Return every one of the following lines unchanged, in the same order.
[BEGIN]
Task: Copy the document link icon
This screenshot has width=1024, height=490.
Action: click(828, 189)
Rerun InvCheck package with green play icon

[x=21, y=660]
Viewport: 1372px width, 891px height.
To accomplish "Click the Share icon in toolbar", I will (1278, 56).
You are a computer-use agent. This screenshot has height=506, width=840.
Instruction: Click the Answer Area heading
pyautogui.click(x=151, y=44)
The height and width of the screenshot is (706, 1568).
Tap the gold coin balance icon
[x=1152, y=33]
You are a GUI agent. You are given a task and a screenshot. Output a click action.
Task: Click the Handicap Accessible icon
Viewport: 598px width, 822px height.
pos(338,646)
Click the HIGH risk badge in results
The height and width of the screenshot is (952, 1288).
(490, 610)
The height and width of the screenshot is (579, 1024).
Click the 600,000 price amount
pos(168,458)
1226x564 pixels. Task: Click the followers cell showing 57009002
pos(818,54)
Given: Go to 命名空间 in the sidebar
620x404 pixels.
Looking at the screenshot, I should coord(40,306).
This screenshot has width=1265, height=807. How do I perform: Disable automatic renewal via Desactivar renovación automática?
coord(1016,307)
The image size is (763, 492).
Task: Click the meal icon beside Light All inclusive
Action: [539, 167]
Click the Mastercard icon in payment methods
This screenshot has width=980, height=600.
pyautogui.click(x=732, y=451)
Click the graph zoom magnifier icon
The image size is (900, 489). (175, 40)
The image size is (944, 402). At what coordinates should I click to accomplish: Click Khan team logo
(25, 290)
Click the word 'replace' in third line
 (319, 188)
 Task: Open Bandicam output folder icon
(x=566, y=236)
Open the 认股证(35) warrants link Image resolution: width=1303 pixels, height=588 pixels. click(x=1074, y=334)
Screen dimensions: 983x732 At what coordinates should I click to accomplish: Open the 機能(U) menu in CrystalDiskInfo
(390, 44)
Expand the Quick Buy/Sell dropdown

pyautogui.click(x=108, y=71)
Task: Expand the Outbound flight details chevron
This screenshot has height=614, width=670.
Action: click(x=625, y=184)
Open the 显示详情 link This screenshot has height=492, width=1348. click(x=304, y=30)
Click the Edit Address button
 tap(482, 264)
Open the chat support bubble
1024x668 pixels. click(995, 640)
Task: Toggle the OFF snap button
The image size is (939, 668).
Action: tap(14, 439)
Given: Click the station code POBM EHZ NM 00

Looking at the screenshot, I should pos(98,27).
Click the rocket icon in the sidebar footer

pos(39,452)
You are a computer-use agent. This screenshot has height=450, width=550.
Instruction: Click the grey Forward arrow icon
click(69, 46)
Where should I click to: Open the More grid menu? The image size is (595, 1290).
[END]
**OUTPUT FOR THIS TASK:**
Task: Copy the document link icon
This screenshot has width=1024, height=490.
Action: click(828, 189)
Rerun InvCheck package with green play icon

[x=21, y=660]
Viewport: 1372px width, 891px height.
To accomplish "Click the Share icon in toolbar", I will (1278, 56).
You are a computer-use agent. This screenshot has height=506, width=840.
Instruction: Click the Answer Area heading
pyautogui.click(x=151, y=44)
The height and width of the screenshot is (706, 1568).
Tap the gold coin balance icon
[x=1152, y=33]
You are a GUI agent. You are given a task and a screenshot. Output a click action.
Task: Click the Handicap Accessible icon
Viewport: 598px width, 822px height.
pos(338,646)
Click the HIGH risk badge in results
The height and width of the screenshot is (952, 1288).
(490, 610)
The height and width of the screenshot is (579, 1024).
Click the 600,000 price amount
pos(168,458)
1226x564 pixels. Task: Click the followers cell showing 57009002
pos(818,54)
Given: Go to 命名空间 in the sidebar
620x404 pixels.
Looking at the screenshot, I should coord(40,306).
This screenshot has width=1265, height=807. How do I perform: Disable automatic renewal via Desactivar renovación automática?
coord(1016,307)
The image size is (763, 492).
Task: Click the meal icon beside Light All inclusive
Action: [539, 167]
Click the Mastercard icon in payment methods
This screenshot has width=980, height=600.
pyautogui.click(x=732, y=451)
Click the graph zoom magnifier icon
The image size is (900, 489). (175, 40)
The image size is (944, 402). At what coordinates should I click to accomplish: Click Khan team logo
(25, 290)
Click the word 'replace' in third line
 (319, 188)
 Task: Open Bandicam output folder icon
(x=566, y=236)
Open the 认股证(35) warrants link Image resolution: width=1303 pixels, height=588 pixels. click(x=1074, y=334)
Screen dimensions: 983x732 At what coordinates should I click to accomplish: Open the 機能(U) menu in CrystalDiskInfo
(390, 44)
Expand the Quick Buy/Sell dropdown

pyautogui.click(x=108, y=71)
Task: Expand the Outbound flight details chevron
This screenshot has height=614, width=670.
Action: click(x=625, y=184)
Open the 显示详情 link This screenshot has height=492, width=1348. click(x=304, y=30)
Click the Edit Address button
 tap(482, 264)
Open the chat support bubble
1024x668 pixels. click(995, 640)
Task: Toggle the OFF snap button
The image size is (939, 668).
Action: tap(14, 439)
Given: Click the station code POBM EHZ NM 00

Looking at the screenshot, I should pos(98,27).
Click the rocket icon in the sidebar footer

pos(39,452)
You are a computer-use agent. This screenshot has height=450, width=550.
Instruction: Click the grey Forward arrow icon
click(69, 46)
Where should I click to: Open the More grid menu? The image size is (595, 1290).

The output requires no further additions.